Vodafone will pay 790.8 million pounds for the spectrum, British regulator Ofcom said in a statement today. The bidders must pay any outstanding sums for the frequencies before midnight on Feb. 21.
Faster services on the 4G frequencies will begin appearing within six months, Ofcom said. The bids came in lighter than the 3.5 billion pounds that U.K. Chancellor of the Exchequer George Osborne forecast in November. Ofcom had said it wanted to raise at least 1.3 billion pounds.
“It’s a good thing that they didn’t have to spend billions more because arguably they now have more money in the bank to put into actually building the network,” said Matthew Howett, an analyst at market researcher Ovum. “If you go to the 3G auction 10 years ago, they had to spend so much money that they were able to invest very little in actually building out those networks, which is arguably why we have such poor 3G service today.”
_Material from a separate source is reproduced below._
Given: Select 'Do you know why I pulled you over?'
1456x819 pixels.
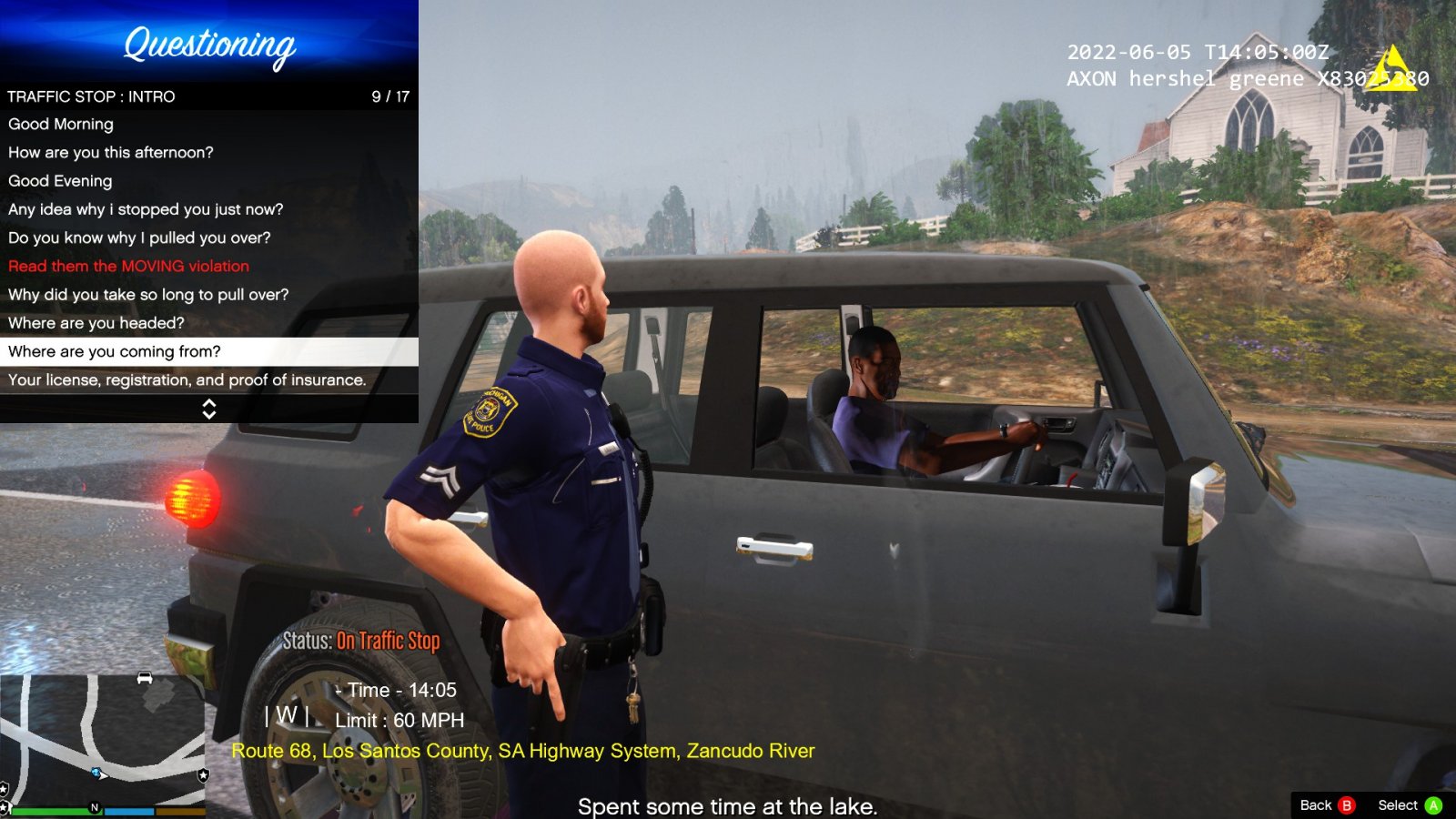Looking at the screenshot, I should pyautogui.click(x=138, y=238).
Deutsche Telekom AG and France Telecom SA’s venture EE will pay 588.9 million pounds, according to the statement. Hutchison Whampoa Ltd’s Three bid 225 million pounds. BT Group Plc, the biggest fixed-line company in the U.K., will pay 186.5 million pounds, and Telefonica SA’s U.K. division will spend 550 million pounds.
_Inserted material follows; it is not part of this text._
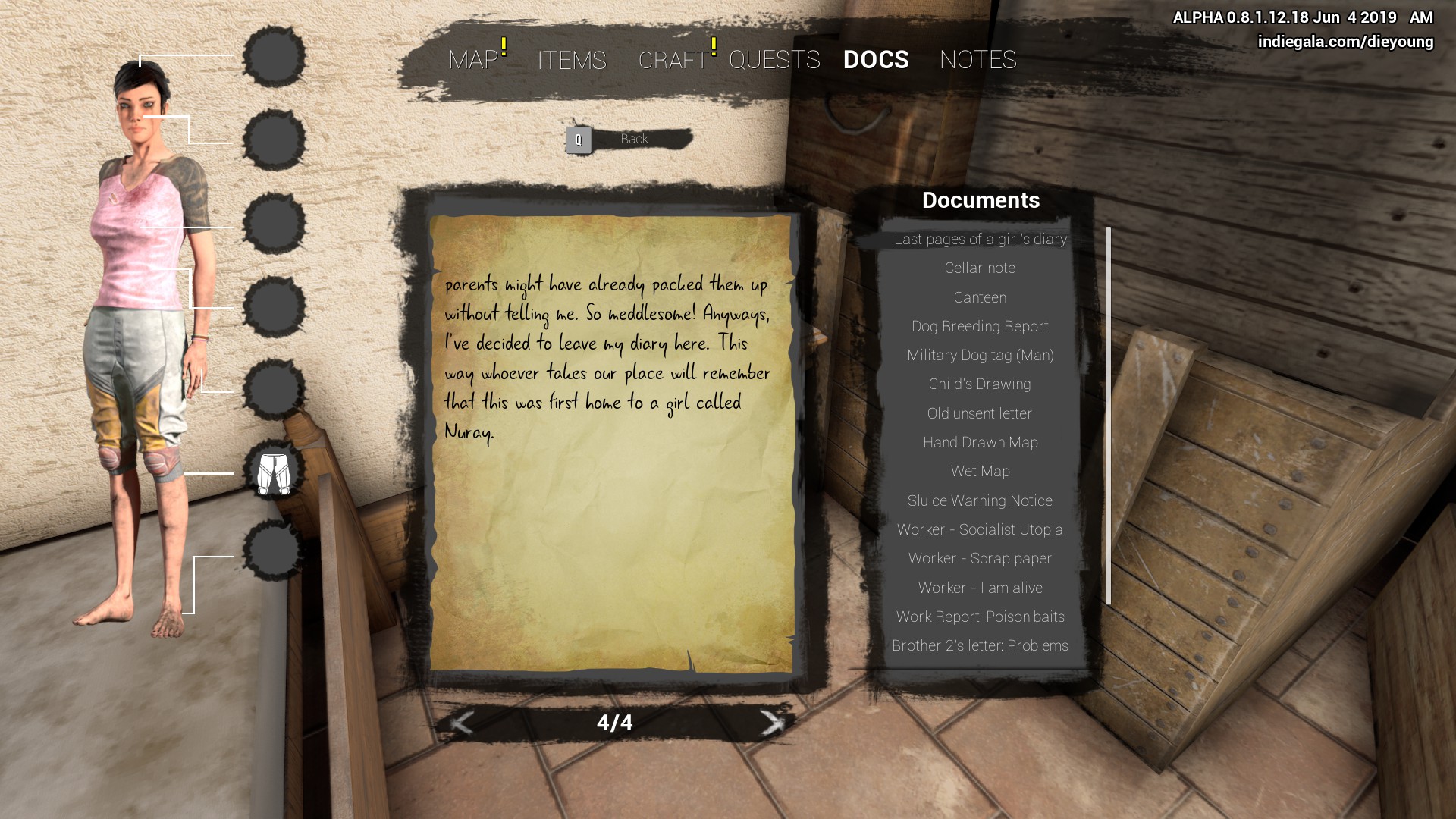Viewport: 1456px width, 819px height.
Task: Switch to the MAP tab
Action: pos(473,60)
The 3G auction in 2000 during the height of the dot-com boom raised 22.5 billion pounds.
Vodafone shares fell 0.2 percent to 163.2 pence at 8:23 a.m. in London trading. BT dropped 0.1 percent to 277.3 pence. Telefonica rose 0.1 percent to 9.81 euros in Madrid. France Telecom, which said it may spin off part of EE by the end of the year, rose 2.7 percent to 7.93 euros while its partner Deutsche Telekom declined 0.5 percent to 8.27 euros in Frankfurt.
Mobile-phone service on 4G will be several times faster than current third-generation networks and will have greater capacity, giving users the ability to use more high-bandwidth services such as video streaming or uploading large files.
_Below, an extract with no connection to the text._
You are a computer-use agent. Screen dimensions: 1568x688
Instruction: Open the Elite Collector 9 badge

The companies still must bid for their preferred position within the bands, Ofcom said. This process “will take place shortly,” the regulator said. Operators will be able to start offering services as early as the spring.
Network service supplier MLL Telecom Ltd. and Hong Kong phone company HKT didn’t submit winning bids, Ofcom said.
EE, the largest U.K. wireless carrier, was the first to begin selling 4G service last year when it rolled out the new technology on existing spectrum.
“4G coverage will extend far beyond that of existing 3G services, covering 98 percent of the U.K. population indoors -- and even more when outdoors -- which is good news for parts of the country currently under-served by mobile broadband,” Ofcom Chief Executive Officer Ed Richards said in the statement.